* Work to complete *
Below are some records; output all of them exactly.

Saved data entries:
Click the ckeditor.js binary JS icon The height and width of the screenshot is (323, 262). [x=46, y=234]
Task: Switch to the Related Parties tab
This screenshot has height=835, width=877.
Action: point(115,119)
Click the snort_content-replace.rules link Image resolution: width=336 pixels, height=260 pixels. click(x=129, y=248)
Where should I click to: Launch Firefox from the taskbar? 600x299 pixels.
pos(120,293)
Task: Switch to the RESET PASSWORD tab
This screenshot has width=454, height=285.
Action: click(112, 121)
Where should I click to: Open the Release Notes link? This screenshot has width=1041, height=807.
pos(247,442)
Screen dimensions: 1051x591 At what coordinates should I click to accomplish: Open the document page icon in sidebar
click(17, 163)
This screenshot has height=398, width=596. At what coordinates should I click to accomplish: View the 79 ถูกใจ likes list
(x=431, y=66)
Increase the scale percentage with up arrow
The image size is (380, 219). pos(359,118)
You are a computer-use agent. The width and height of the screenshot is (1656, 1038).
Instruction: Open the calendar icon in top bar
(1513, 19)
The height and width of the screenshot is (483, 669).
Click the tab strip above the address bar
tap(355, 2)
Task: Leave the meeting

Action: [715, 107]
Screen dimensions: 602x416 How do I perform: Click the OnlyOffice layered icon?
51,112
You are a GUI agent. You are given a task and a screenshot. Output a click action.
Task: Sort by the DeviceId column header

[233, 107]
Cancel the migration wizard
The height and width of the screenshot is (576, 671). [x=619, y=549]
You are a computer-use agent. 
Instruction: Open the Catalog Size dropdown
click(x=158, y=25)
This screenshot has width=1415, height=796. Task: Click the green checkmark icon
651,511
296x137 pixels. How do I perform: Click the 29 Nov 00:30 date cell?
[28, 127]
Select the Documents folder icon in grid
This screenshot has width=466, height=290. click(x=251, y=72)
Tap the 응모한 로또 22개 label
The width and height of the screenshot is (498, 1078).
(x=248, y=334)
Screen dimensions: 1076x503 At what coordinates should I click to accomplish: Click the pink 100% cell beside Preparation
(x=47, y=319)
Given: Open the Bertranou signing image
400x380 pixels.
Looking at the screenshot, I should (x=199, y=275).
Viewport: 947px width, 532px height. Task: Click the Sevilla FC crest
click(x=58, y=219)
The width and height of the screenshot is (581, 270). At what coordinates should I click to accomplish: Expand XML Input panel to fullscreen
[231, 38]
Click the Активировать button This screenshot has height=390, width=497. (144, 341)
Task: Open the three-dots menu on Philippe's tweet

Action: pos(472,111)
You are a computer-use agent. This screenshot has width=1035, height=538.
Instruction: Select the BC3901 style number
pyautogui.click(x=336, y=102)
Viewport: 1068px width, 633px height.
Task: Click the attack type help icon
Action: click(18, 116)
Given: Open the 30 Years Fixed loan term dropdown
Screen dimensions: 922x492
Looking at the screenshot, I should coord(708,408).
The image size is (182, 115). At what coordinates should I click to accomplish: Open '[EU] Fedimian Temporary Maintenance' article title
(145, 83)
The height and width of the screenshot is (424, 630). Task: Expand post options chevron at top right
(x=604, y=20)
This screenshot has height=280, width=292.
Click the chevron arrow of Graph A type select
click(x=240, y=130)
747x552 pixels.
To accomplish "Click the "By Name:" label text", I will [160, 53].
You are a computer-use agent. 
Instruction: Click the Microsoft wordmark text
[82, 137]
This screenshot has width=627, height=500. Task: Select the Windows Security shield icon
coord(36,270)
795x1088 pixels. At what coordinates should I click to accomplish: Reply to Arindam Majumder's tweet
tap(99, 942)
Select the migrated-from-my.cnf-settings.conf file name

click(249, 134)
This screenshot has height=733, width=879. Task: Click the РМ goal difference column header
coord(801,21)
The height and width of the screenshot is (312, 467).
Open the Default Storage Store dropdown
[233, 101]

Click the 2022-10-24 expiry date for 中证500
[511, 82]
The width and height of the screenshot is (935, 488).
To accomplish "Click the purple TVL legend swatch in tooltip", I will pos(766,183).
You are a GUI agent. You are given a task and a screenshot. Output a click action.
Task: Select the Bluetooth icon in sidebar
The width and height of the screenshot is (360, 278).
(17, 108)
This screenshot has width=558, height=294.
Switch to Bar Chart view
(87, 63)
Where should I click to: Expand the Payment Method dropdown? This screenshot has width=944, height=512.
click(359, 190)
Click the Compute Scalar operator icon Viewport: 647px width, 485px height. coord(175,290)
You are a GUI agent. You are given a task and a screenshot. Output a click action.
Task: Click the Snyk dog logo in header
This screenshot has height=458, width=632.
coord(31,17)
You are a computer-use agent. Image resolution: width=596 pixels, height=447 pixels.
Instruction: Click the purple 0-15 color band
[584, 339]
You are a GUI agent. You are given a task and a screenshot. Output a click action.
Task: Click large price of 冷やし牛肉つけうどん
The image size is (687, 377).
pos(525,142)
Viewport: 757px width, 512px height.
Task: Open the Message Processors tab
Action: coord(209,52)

* Exercise response *
Click the ckeditor.js binary JS icon The height and width of the screenshot is (323, 262). [x=46, y=234]
Task: Switch to the Related Parties tab
This screenshot has height=835, width=877.
Action: point(115,119)
Click the snort_content-replace.rules link Image resolution: width=336 pixels, height=260 pixels. click(x=129, y=248)
Where should I click to: Launch Firefox from the taskbar? 600x299 pixels.
pos(120,293)
Task: Switch to the RESET PASSWORD tab
This screenshot has width=454, height=285.
Action: click(112, 121)
Where should I click to: Open the Release Notes link? This screenshot has width=1041, height=807.
pos(247,442)
Screen dimensions: 1051x591 At what coordinates should I click to accomplish: Open the document page icon in sidebar
click(17, 163)
This screenshot has height=398, width=596. At what coordinates should I click to accomplish: View the 79 ถูกใจ likes list
(x=431, y=66)
Increase the scale percentage with up arrow
The image size is (380, 219). pos(359,118)
You are a computer-use agent. The width and height of the screenshot is (1656, 1038).
Instruction: Open the calendar icon in top bar
(1513, 19)
The height and width of the screenshot is (483, 669).
Click the tab strip above the address bar
tap(355, 2)
Task: Leave the meeting

Action: [715, 107]
Screen dimensions: 602x416 How do I perform: Click the OnlyOffice layered icon?
51,112
You are a GUI agent. You are given a task and a screenshot. Output a click action.
Task: Sort by the DeviceId column header

[233, 107]
Cancel the migration wizard
The height and width of the screenshot is (576, 671). [x=619, y=549]
You are a computer-use agent. 
Instruction: Open the Catalog Size dropdown
click(x=158, y=25)
This screenshot has width=1415, height=796. Task: Click the green checkmark icon
651,511
296x137 pixels. How do I perform: Click the 29 Nov 00:30 date cell?
[28, 127]
Select the Documents folder icon in grid
This screenshot has width=466, height=290. click(x=251, y=72)
Tap the 응모한 로또 22개 label
The width and height of the screenshot is (498, 1078).
(x=248, y=334)
Screen dimensions: 1076x503 At what coordinates should I click to accomplish: Click the pink 100% cell beside Preparation
(x=47, y=319)
Given: Open the Bertranou signing image
400x380 pixels.
Looking at the screenshot, I should (x=199, y=275).
Viewport: 947px width, 532px height. Task: Click the Sevilla FC crest
click(x=58, y=219)
The width and height of the screenshot is (581, 270). At what coordinates should I click to accomplish: Expand XML Input panel to fullscreen
[231, 38]
Click the Активировать button This screenshot has height=390, width=497. (144, 341)
Task: Open the three-dots menu on Philippe's tweet

Action: pos(472,111)
You are a computer-use agent. This screenshot has width=1035, height=538.
Instruction: Select the BC3901 style number
pyautogui.click(x=336, y=102)
Viewport: 1068px width, 633px height.
Task: Click the attack type help icon
Action: click(18, 116)
Given: Open the 30 Years Fixed loan term dropdown
Screen dimensions: 922x492
Looking at the screenshot, I should coord(708,408).
The image size is (182, 115). At what coordinates should I click to accomplish: Open '[EU] Fedimian Temporary Maintenance' article title
(145, 83)
The height and width of the screenshot is (424, 630). Task: Expand post options chevron at top right
(x=604, y=20)
This screenshot has height=280, width=292.
Click the chevron arrow of Graph A type select
click(x=240, y=130)
747x552 pixels.
To accomplish "Click the "By Name:" label text", I will [160, 53].
You are a computer-use agent. 
Instruction: Click the Microsoft wordmark text
[82, 137]
This screenshot has width=627, height=500. Task: Select the Windows Security shield icon
coord(36,270)
795x1088 pixels. At what coordinates should I click to accomplish: Reply to Arindam Majumder's tweet
tap(99, 942)
Select the migrated-from-my.cnf-settings.conf file name

click(249, 134)
This screenshot has height=733, width=879. Task: Click the РМ goal difference column header
coord(801,21)
The height and width of the screenshot is (312, 467).
Open the Default Storage Store dropdown
[233, 101]

Click the 2022-10-24 expiry date for 中证500
[511, 82]
The width and height of the screenshot is (935, 488).
To accomplish "Click the purple TVL legend swatch in tooltip", I will pos(766,183).
You are a GUI agent. You are given a task and a screenshot. Output a click action.
Task: Select the Bluetooth icon in sidebar
The width and height of the screenshot is (360, 278).
(17, 108)
This screenshot has width=558, height=294.
Switch to Bar Chart view
(87, 63)
Where should I click to: Expand the Payment Method dropdown? This screenshot has width=944, height=512.
click(359, 190)
Click the Compute Scalar operator icon Viewport: 647px width, 485px height. coord(175,290)
You are a GUI agent. You are given a task and a screenshot. Output a click action.
Task: Click the Snyk dog logo in header
This screenshot has height=458, width=632.
coord(31,17)
You are a computer-use agent. Image resolution: width=596 pixels, height=447 pixels.
Instruction: Click the purple 0-15 color band
[584, 339]
You are a GUI agent. You are given a task and a screenshot. Output a click action.
Task: Click large price of 冷やし牛肉つけうどん
The image size is (687, 377).
pos(525,142)
Viewport: 757px width, 512px height.
Task: Open the Message Processors tab
Action: coord(209,52)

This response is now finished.